U.S. special envoy Stephen Bosworth heading to North Korea for talks
SEOUL -- After a year of tensions, President Obama is sending a veteran diplomat to North Korea on Tuesday for the highest-profile talks between Pyongyang and Washington since he took office pledging to reach out to America's adversaries.
A key question is whether special envoy Stephen W. Bosworth can extract a firm commitment from Pyongyang to rejoin nuclear disarmament talks it abandoned this year -- whether North Korea is serious, this time, about peace on the peninsula.
Bosworth is scheduled to fly Tuesday from a U.S. military base near Seoul to the North Korean capital. Neither side has said which North Korean officials Bosworth will meet during his three-day trip, though he is widely expected to sit down with Kang Sok Ju, the first vice foreign minister, who is considered reclusive leader Kim Jong Il's chief foreign policy strategist.
"The main question is whether Bosworth will meet with Chairman Kim Jong Il," said Kim Yong-hyun, a professor of North Korean studies at Seoul's Dongguk University. "Such a meeting would demonstrate that both the U.S. and North Korea intend to resolve the nuclear issue."
On Monday, U.S. officials would say only that the North had promised high-level meetings for Bosworth. The State Department, briefing reporters ahead of his trip, said he has a narrow mission -- to find out whether the North would return to the stalled international disarmament talks -- and will be carrying no inducements meant to lure the North back to the negotiating table. While Chinese and North Korean officials have suggested that Pyongyang might be willing to return, U.S. officials maintained that Bosworth does not know what the North will decide.
Secretary of State Hillary Rodham Clinton told reporters Monday she hopes that Bosworth will be successful in persuading the North Koreans to return to the nuclear talks and that the North will work for "a new set of relationships with us and with our partners."
This week's talks are the first direct U.S.-North Korean talks since Obama took office in January. They come after a year of threatening rhetoric and rising tensions on the Korean Peninsula.
The two Koreas remain in a state of war, their border guarded by hundreds of thousands of troops, because their three-year conflict ended in a truce, not a peace treaty, in 1953.
Whereas democratic South Korea strives to become a global player and has the world's 15th-largest economy, communist North Korea has retreated into isolation, with dwindling sources of aid in the post-Soviet era and few trading partners.
Pyongyang says it needs nuclear bombs to counter the strong U.S. military presence in South Korea. The impoverished country has also used the atomic threat to finagle aid and other concessions from regional powers wary of the unpredictable neighbor.
Fifteen years ago, Kang, the chief strategist, negotiated an agreement with Washington to freeze Pyongyang's nuclear facilities in return for two light-water reactors safer for producing electricity.
That pact fell apart in 2002 after then-Assistant Secretary of State James Kelly said the North Koreans admitted having a secret uranium-enrichment program.

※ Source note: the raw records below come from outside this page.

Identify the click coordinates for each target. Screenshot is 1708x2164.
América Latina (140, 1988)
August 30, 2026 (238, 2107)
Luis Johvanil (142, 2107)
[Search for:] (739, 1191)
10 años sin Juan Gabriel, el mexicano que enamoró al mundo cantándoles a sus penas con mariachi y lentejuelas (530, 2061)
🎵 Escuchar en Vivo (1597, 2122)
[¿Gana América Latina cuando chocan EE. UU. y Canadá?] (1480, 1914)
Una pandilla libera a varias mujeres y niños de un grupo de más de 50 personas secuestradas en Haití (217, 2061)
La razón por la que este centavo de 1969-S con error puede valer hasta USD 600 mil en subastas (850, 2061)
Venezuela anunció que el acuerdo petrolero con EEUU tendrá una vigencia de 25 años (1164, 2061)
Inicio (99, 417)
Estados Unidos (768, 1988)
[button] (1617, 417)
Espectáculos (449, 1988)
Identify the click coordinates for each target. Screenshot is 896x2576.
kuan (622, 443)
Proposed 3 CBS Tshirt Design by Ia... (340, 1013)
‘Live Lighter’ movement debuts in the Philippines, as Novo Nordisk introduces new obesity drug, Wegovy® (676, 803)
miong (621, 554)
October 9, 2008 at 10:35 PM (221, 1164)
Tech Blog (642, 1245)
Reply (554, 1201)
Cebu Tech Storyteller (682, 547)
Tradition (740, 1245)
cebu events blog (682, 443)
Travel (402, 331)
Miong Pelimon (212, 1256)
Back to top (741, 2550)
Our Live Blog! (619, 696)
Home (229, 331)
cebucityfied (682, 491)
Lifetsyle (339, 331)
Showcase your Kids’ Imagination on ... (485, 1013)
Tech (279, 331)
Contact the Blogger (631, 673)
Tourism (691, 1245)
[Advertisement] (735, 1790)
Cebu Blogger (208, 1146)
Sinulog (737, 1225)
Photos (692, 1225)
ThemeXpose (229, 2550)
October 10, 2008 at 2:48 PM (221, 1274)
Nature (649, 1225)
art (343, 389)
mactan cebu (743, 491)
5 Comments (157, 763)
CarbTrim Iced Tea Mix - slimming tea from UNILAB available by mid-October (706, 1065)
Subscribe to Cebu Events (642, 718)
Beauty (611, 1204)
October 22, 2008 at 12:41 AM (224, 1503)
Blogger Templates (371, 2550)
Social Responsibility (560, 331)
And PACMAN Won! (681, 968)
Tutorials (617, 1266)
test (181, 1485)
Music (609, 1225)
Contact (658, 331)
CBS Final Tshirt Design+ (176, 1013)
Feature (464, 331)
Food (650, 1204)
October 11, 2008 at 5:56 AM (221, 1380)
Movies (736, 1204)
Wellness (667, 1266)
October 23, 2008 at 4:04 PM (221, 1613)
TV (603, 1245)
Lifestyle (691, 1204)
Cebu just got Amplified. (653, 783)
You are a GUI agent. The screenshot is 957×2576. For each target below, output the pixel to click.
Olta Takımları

The North denied the allegation. Then it withdrew from the nuclear Non-Proliferation Treaty and restarted its nuclear facilities, touching off an atomic crisis that led to the creation of broader, six-nation disarmament talks.
The six-nation talks -- hosted by China and involving both Koreas, Japan, Russia and the United States -- yielded a 2005 deal calling on North Korea to abandon its nuclear program in exchange for aid and other security guarantees.
Months later, however, North Korea launched a long-range missile and conducted its first nuclear test.